Arsenal’s capitulation at Anfield did not contain a red card but maybe Mikel Arteta’s contra-temps with Jurgen Klopp on the sideline contributed to an atmosphere where the team lost control of the game and conceded either side of half-time before Nuno Tavares dropped a big clanger close to his own goal for Liverpool’s third.
In isolation, these things happen over a season but they happen a little too often to Arsenal. They lost control of a helter skelter game at Old Trafford in December and another at Goodison a few days later. They were beaten out of sight by Crystal Palace in a 20-minute first half blitz. When it falls apart, it tends to go up in flames.
I don’t think this is really a question of experience but maybe one of quality. Cedric Soares is nearly 31 years old but he rivals his compatriot Nuno Tavares for flakiness. Rob Holding is 26 but was played like a greenhorn by Son Heung-min. Whichever European competition Arsenal are in next season, there needs to be honesty about the medium-term future of many of the back-up players and whether they can hoist Arsenal up to another plateau.
The team are fighting tooth and nail for 4th place which is far beyond what our expectations might have been in August but we also have to remember that August wasn’t just foisted on Arsenal by some external agent. It was a SIW (self-inflicted wound). Being competitive in a race with one leg is an achievement but less so when you blew your own leg off with the starting gun.
You will also notice that a lot of Arsenal’s defeats have come in bunches. There have been two ‘bunches’ of three defeats already this season and if that pattern holds over the next nine days the Gunners will finish 5th. The away defeats at Liverpool, Manchester United and Everton were only broken up by a home win over Newcastle in that cluster.
In short, Arsenal need to learn to respond to adversity better. I don’t think it’s a question of the youth of the side at all. I don’t see Saka and Smith Rowe routinely losing their minds. It doesn’t tend to happen to the better players in the team with the odd exception. Of course, the stress of the situation, of chasing 4th place after a couple of seasons in eighth will have something to do with it.
A few seasons ago I spoke to Leah Williamson about a very similar season that Arsenal Women had. They endured a terrible start to the 2017-18 season, sacking their manager Pedro Losa in November only to then embark on a long unbeaten run that took them within range of the final Champions League qualifying place.
In April, suffered two unexpected results away from home in games for which they were big favourites and missed out on Champions League qualification by a point. Leah told me that the stress of every single game being a must-win occasion from November onwards just got to them, that the players were mentally tired by the realisation that they had no breathing room due to their poor start.
Experience ought to blow away some of these cobwebs next season. The old adage that good judgement comes from experience and experience comes from bad judgement probably applies here. Having more goal scoring capacity in the team should help to make a few more games a little more comfortable.
As supporters, it feels as though we have been put through the wringer this season so I can imagine the players might be feeling the effects of that too. I do think Arsenal are refereed harshly and have been unfortunate with certain flashpoints but I think that emanates from a perception of fragility.

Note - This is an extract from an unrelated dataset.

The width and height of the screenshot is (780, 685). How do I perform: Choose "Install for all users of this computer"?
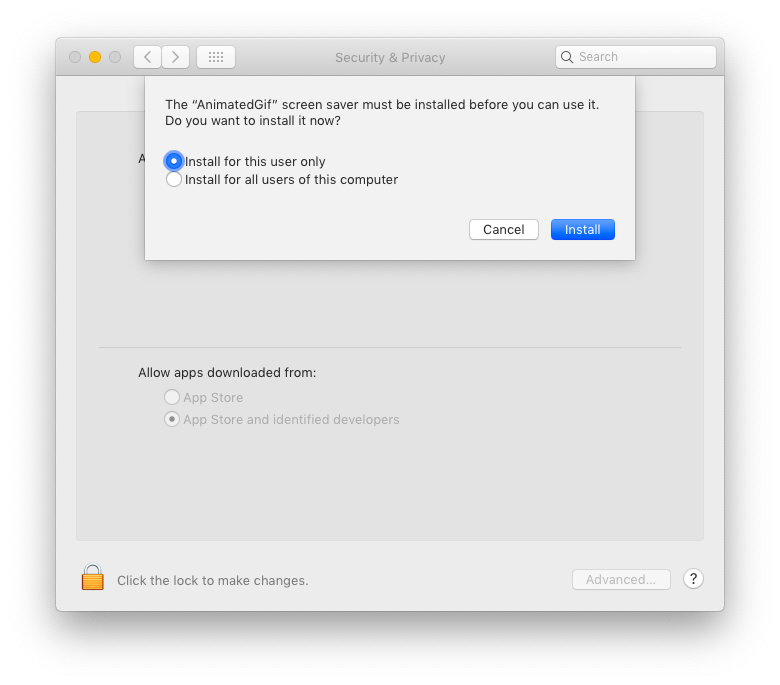(x=174, y=180)
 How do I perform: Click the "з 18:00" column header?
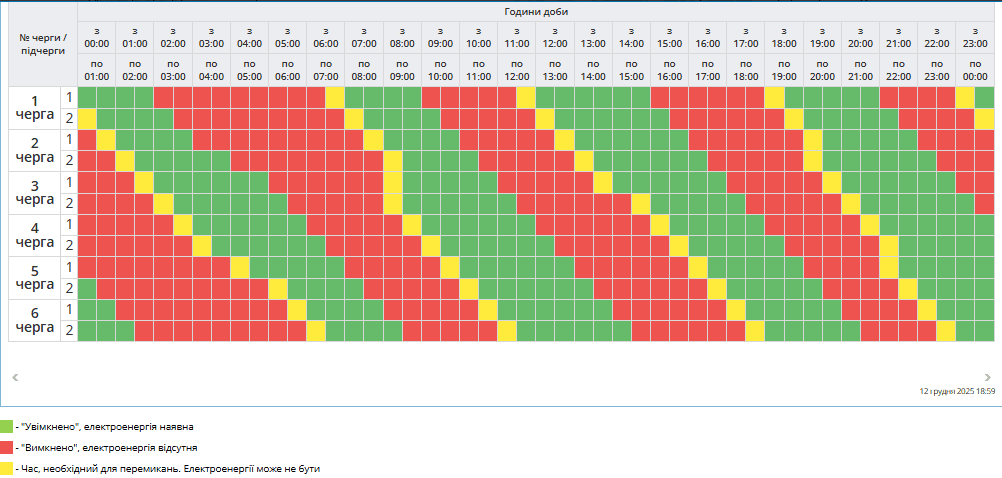[784, 37]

Most of all though, this is a question of quality and, particularly in recent weeks, Arsenal have been forced to play without their two first choice full-backs, their best central midfield player, with a relatively rookie centre-forward and now without one of their key centre-halves.
Arteta has been forced into a series of uncomfortable decisions and it is difficult to get all of those right. They are just trying to get over the line with a stretched squad and the frissons in that fabric come apart a little too often.